### Extrait source
_ _ _
Mais voilà, l’amendement 2992 de la loi Macron envisage de remettre en cause ses sacro-saintes fêtes, comme le souligne le Parisien. Il indique que, dans les départements d’outre-mer, «afin de tenir compte des spécificités culturelles, religieuses et historiques, un arrêté préfectoral peut remplacer des jours fériés – le lundi de Pâques, l’Ascension, le lundi de Pentecôte, l’Assomption, la Toussaint – par un même nombre de jours fériés locaux.» Le rapporteur de la loi a souligné que les fêtes religieuses en France donnaient «un statut légal» uniquement à des fêtes chrétiennes. Eric Ciotti qualifie ce dispositif de «scandale institutionnel» qui remet en cause «l’identité et la culture de notre pays».
En attendant, Libération a pris les devants pour savoir à quoi ressemblerait notre calendrier si on changeait les dates des jours fériés.
SI ON CHOISISSAIT D’AUTRES FÊTES RELIGIEUSES
C’est la députée PS de la Réunion, Ericka Bareigts qui est à l’origine de cet amendement. Une façon de reprendre une des propositions d’Eva Joly. Pendant la campagne de l’élection présidentielle, la candidate écologiste avait proposé de rendre fériées les fêtes de l’Aïd et de Yom Kippour, provoquant une polémique jusque dans son camp.
_ _ _
Entrées de pointage pour le texte et les éléments:
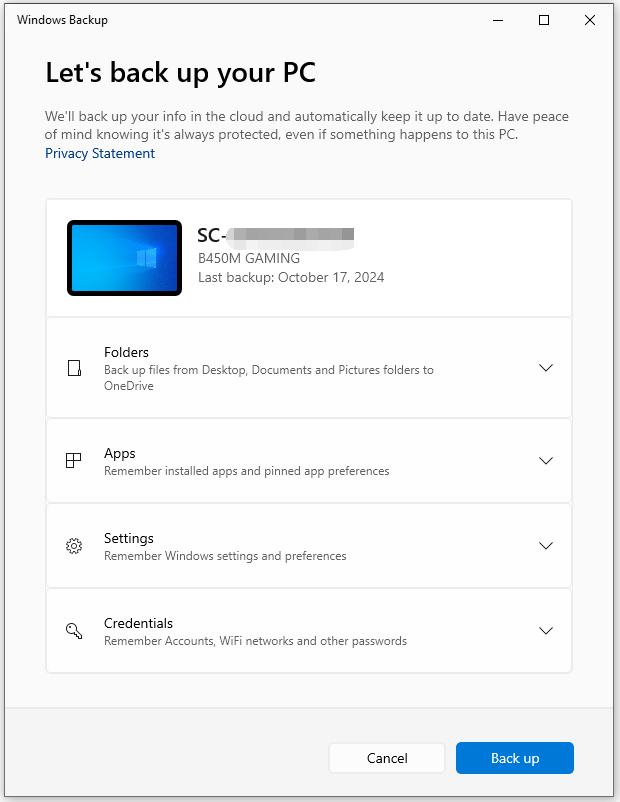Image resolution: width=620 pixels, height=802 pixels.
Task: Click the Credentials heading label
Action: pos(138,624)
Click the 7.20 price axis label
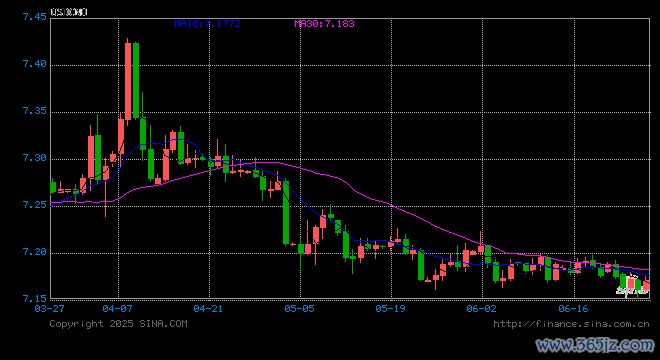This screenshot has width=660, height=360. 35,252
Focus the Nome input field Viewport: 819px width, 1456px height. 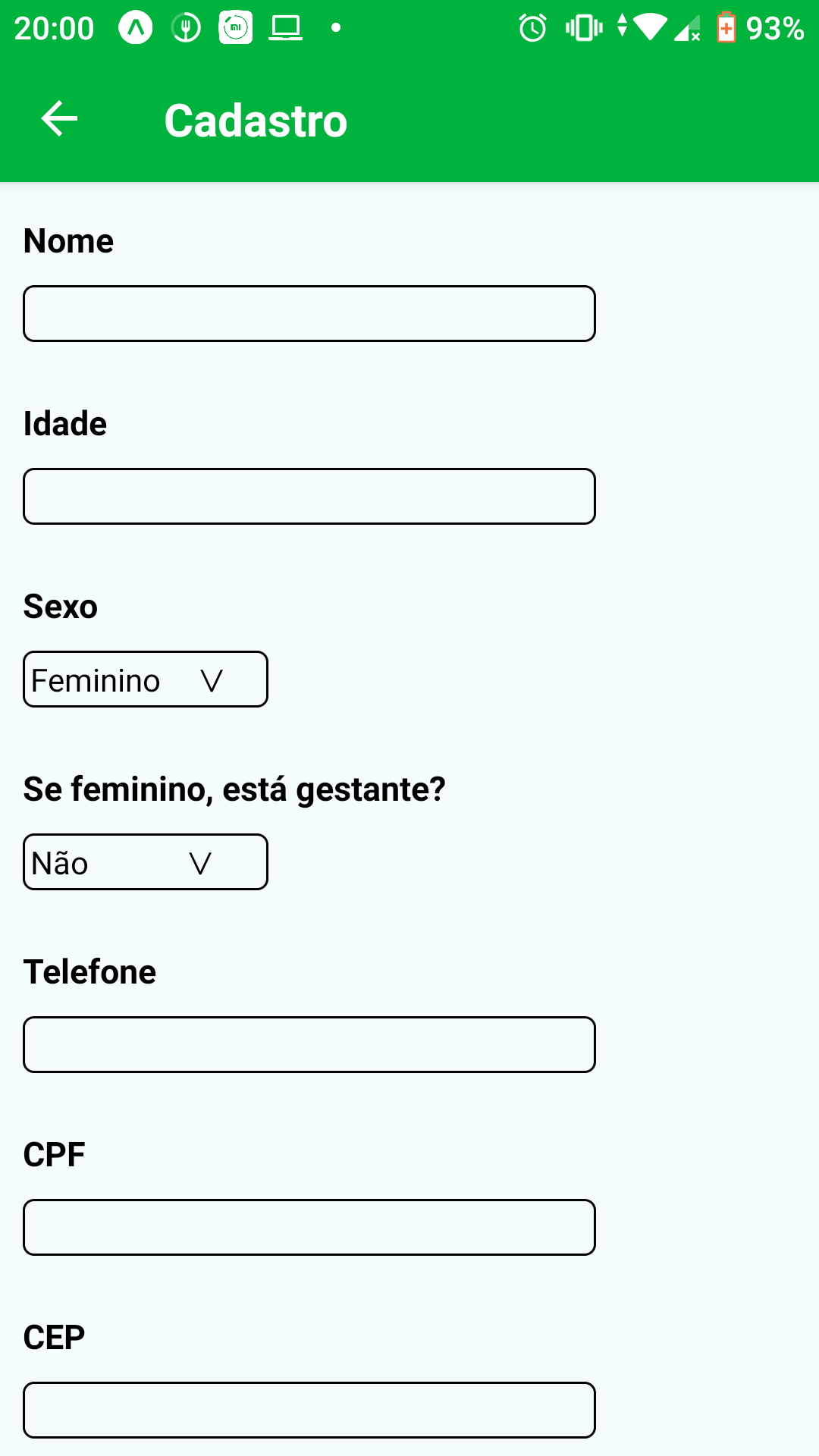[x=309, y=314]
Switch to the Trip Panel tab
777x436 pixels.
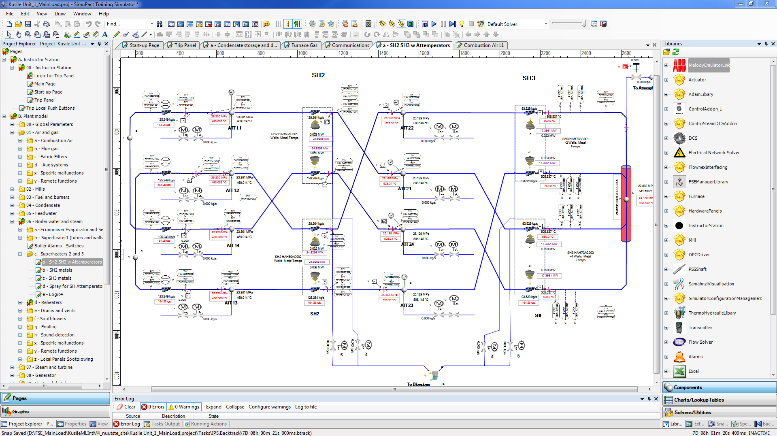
_ _ _
### Travail à faire
a) Dans l'extrait sur les jours fériés, qui est à l'origine de l'amendement ?
b) Recopiez le passage de l'extrait sur les jours fériés, en partant de « SI ON CHOISISSAIT » et en allant jusqu'à « dans son camp. ».

### Réponses ci-dessous
a) La députée PS de la Réunion, Ericka Bareigts.

b)
SI ON CHOISISSAIT D’AUTRES FÊTES RELIGIEUSES
C’est la députée PS de la Réunion, Ericka Bareigts qui est à l’origine de cet amendement. Une façon de reprendre une des propositions d’Eva Joly. Pendant la campagne de l’élection présidentielle, la candidate écologiste avait proposé de rendre fériées les fêtes de l’Aïd et de Yom Kippour, provoquant une polémique jusque dans son camp.